For your info I was in electric pump business, and also I do have degree in electronics.

So I do know what I am talking about, but if anybody wants to carry unsafe electrical conversion risking trouble you are free to do it. It is your business, your ignorance and your safety not mine.


----------



## ShaneVBS (Aug 22, 2011)

I can tell you how there is no differance with 120 vs 220 except neutrel is hot for 220 and 220 draws less current. But he was asking about wiring for equipment not his house, i think he understands that much. As far as what your talking about pasco i think your over complicating it.

Ive been an electrican for 13 years, working on masters now, currenty have a masters in plumbing, gas fitter, and HVAC


----------



## pascopol (Apr 23, 2009)

No difference between 120 vs 220 ????

You may get a Nobel Price for such a statement.

"Wiring for equipment not his house".

So where is the power coming from, his household installation or directly from power pole?

Again ever heard of Ohm's Law?

They teach it first quarter of any electric study course.

You are saying "Neutral is hot" for 220 ?

I'd surely would not want to live in a house wired by you.

LOL


----------



## brobers (Nov 14, 2009)

pascopol said:


> I am replying cause some of you guys have no clue how electricity works.

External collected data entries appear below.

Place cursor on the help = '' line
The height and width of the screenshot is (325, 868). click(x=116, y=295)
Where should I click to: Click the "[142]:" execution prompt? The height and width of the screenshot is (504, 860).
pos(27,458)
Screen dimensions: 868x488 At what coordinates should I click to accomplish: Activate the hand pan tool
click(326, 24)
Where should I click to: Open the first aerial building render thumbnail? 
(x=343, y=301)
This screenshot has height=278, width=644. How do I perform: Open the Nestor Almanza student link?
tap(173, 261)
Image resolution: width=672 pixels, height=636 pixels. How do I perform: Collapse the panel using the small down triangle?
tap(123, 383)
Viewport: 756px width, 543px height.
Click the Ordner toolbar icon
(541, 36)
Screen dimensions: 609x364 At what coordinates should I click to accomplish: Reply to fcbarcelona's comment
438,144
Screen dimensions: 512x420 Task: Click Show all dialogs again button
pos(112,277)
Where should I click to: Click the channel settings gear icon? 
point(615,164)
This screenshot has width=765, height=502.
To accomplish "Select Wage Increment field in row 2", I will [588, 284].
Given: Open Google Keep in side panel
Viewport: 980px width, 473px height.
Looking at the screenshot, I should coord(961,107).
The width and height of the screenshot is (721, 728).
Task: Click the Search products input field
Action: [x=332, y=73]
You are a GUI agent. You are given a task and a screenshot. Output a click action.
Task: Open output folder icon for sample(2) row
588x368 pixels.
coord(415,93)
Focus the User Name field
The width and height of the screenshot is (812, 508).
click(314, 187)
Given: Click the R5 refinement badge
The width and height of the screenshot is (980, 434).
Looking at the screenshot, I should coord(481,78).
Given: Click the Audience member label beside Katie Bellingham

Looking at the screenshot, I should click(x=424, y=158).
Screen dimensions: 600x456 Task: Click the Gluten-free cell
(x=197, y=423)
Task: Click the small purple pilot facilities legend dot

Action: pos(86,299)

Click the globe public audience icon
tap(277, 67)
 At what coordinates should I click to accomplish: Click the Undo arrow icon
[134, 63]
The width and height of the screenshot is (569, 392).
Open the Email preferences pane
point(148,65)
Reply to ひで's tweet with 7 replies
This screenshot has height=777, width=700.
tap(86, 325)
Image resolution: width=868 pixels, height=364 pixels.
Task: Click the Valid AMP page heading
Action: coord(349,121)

I went to school for Electronics Technology at Indiana State University and have a BS in OLS with a technical focus in Electronics Technology from Purdue. I do understand how electricity works. I did not understand how this circuit worked at the time I posted this question as I had not opened the unit up and studied it. You admittedly have no clue about the equipment in question and have completely missed the concept and that is changing the unit from a 220V system to a 110V system. This, as I understand it, is a relatively common practice to switch a unit from 220V to 110V or vice versa. I just wanted to make sure there wasn't something weird about the wiring when changing from one to the other that needed to be done. No one else had asked this question before and hence why I asked it now. Why you even bothered to reply and then to keep arguing when you clearly don't even understand the hardware in question or the actual problem is beyond me.

Oh and for the record I ate the Strawberries. I thought no one wanted them...


----------



## pascopol (Apr 23, 2009)

You have no clue how electricity works saying "There is no difference between 220 and 110 Volts.

You have no clue about Ohms Law which is the basic theory of electricity.

You have no clue saying " I can tell you how there is no differance with 120 vs 220 except neutrel is hot for 220"

Better stick to your pluming and pipe fitting, or if you do electrical installations get a good lawyer.


----------



## Barry (Dec 28, 1999)

:no: Time for this train to change tracks.


----------



## ShaneVBS (Aug 22, 2011)

WOW, sry let me rephrase, the only differance between 120 and 220 is that you have a neutrel and hot with 120 and 220 you have two hot, sometimes with a neutrel. Dont want to confuse you, just read my reply more closely and you will see what i mean.

But as you can see by what i meant by, wiring up controls and loads are the same for 120 vs 220. which is what this whole conversation is about


----------